Apr 06, 2018 | 14:00—15:30
An electroEncephaloGraphy (EEG) based Brain Computer Interface (BCI) enables people to communicate with the outside world by interpreting the EEG signals of their brains to interact with devices such as wheelchairs and intelligent robots. More specifically, motor imagery EEG (MI-EEG), which reflects a subject’s active intent, is attracting increasing attention for a variety of BCI applications. Accurate classification of MI-EEG signals while essential for effective operation of BCI systems is challenging due to the significant noise inherent in the signals and the lack of informative correlation between the signals and brain activities. In this paper, we propose a novel deep neural network based learning framework that affords perceptive insights into the relationship between the MI-EEG data and brain activities. We design a joint convolutional recurrent neural network that simultaneously learns robust high-level feature presentations through low-dimensional dense embeddings from raw MI-EEG signals. We also employ an Autoencoder layer to eliminate various artifacts such as background activities. The proposed approach has been evaluated extensively on a large-scale public MI-EEG dataset and a limited but easy-to-deploy dataset collected in our lab. The results show that our approach outperforms a series of baselines and the competitive state-of-the art methods, yielding a classification accuracy of 95.53%. The applicability of our proposed approach is further demonstrated with a practical BCI system for typing.

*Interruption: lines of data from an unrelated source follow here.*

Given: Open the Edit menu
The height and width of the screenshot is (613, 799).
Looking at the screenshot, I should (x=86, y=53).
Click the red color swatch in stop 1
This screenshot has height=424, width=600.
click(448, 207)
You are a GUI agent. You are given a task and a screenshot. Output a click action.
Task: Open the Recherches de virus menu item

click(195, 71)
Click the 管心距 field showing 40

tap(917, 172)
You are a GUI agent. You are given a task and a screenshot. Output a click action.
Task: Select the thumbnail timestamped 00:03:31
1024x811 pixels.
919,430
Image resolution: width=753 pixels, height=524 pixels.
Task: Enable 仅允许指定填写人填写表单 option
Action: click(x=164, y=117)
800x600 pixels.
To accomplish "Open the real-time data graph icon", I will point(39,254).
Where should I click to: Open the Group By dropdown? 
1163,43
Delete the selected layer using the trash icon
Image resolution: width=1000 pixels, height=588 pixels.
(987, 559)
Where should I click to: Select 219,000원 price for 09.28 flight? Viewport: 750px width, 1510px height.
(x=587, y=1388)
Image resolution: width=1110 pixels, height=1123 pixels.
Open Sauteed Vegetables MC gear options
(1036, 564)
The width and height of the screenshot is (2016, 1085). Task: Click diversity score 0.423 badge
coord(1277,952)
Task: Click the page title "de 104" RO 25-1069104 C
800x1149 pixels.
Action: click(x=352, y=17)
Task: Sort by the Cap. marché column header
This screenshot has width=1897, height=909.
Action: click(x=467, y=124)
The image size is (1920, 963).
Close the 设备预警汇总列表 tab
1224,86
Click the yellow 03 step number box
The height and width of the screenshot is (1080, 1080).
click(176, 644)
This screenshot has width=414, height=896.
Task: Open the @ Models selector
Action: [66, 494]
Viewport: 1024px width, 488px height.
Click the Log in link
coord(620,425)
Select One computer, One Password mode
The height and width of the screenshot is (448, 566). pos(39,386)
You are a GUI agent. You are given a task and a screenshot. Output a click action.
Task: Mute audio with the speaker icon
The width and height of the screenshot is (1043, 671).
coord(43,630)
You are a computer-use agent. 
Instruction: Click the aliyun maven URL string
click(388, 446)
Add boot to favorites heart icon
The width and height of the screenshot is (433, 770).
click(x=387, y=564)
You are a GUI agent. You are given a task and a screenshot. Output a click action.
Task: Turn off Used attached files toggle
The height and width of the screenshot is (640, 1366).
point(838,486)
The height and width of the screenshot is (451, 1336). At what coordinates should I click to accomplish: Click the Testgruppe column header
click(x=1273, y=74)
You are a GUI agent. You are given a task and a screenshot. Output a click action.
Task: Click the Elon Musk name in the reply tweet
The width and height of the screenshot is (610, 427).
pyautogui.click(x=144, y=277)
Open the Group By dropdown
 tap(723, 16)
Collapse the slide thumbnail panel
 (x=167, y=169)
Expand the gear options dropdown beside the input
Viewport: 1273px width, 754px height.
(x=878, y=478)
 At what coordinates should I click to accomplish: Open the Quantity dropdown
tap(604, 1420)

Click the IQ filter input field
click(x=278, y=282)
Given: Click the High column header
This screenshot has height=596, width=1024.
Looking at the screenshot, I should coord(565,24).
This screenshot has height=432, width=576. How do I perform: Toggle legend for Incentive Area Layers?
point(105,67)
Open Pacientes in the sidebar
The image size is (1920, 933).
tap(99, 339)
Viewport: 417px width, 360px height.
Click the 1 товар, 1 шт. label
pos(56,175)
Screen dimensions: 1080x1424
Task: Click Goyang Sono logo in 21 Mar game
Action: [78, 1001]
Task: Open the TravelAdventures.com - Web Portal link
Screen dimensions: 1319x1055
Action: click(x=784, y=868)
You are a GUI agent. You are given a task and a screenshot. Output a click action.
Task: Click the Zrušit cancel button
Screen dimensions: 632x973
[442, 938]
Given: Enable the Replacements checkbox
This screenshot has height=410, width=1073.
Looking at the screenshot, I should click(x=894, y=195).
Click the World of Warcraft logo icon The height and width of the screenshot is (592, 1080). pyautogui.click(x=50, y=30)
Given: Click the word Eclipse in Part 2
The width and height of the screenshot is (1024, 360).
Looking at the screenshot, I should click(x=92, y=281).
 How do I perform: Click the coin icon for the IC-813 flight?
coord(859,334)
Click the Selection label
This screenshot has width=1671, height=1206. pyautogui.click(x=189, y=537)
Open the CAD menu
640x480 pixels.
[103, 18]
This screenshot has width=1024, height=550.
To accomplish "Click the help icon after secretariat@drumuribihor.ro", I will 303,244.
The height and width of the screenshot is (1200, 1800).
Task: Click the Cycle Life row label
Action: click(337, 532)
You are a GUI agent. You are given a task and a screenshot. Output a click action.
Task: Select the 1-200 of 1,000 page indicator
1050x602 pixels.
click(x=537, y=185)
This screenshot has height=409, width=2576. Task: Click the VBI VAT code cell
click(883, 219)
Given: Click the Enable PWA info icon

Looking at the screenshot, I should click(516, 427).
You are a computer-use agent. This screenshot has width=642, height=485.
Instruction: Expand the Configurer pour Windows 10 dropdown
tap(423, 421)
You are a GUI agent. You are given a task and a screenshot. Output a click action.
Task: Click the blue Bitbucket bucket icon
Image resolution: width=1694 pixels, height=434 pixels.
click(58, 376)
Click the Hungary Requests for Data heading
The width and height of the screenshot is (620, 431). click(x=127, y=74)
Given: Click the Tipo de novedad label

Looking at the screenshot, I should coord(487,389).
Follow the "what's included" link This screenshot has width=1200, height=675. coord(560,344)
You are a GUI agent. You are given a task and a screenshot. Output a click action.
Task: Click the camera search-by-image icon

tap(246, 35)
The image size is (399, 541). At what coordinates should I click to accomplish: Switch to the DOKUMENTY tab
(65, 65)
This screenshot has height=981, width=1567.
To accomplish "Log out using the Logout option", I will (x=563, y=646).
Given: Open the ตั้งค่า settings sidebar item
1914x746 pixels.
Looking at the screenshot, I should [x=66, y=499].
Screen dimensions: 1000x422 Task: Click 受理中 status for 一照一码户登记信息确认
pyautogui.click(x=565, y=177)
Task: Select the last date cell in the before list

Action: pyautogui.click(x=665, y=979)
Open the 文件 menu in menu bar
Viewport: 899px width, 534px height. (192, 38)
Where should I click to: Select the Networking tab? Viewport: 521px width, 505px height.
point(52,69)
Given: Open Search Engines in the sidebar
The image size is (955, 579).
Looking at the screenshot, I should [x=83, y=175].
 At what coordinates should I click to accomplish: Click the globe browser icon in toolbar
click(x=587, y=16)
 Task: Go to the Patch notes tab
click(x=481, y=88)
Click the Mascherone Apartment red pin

Salil Kanhere received his M.S. and Ph.D. degrees, both in Electrical Engineering from Drexel University, Philadelphia. He is currently an Associate Professor in the School of Computer Science and Engineering at UNSW Sydney, Australia. His current research interests include Internet of Things, pervasive computing, blockchain, crowdsourcing, data analytics, privacy and security. He has published over 180 peer-reviewed articles and delivered over 20 tutorials and keynote talks on these research topics. His research has been featured on ABC News, IEEE Spectrum, Wired, ZDNET and other media outlets. Salil regularly serves on the organizing committee of a number of IEEE and ACM international conferences. He is on the Editorial Board of Elsevier’s Pervasive and Mobile Computing and Computer Communications. Salil is a Senior Member of both the IEEE and the ACM. He is a recipient of the Humboldt Research Fellowship in 2014.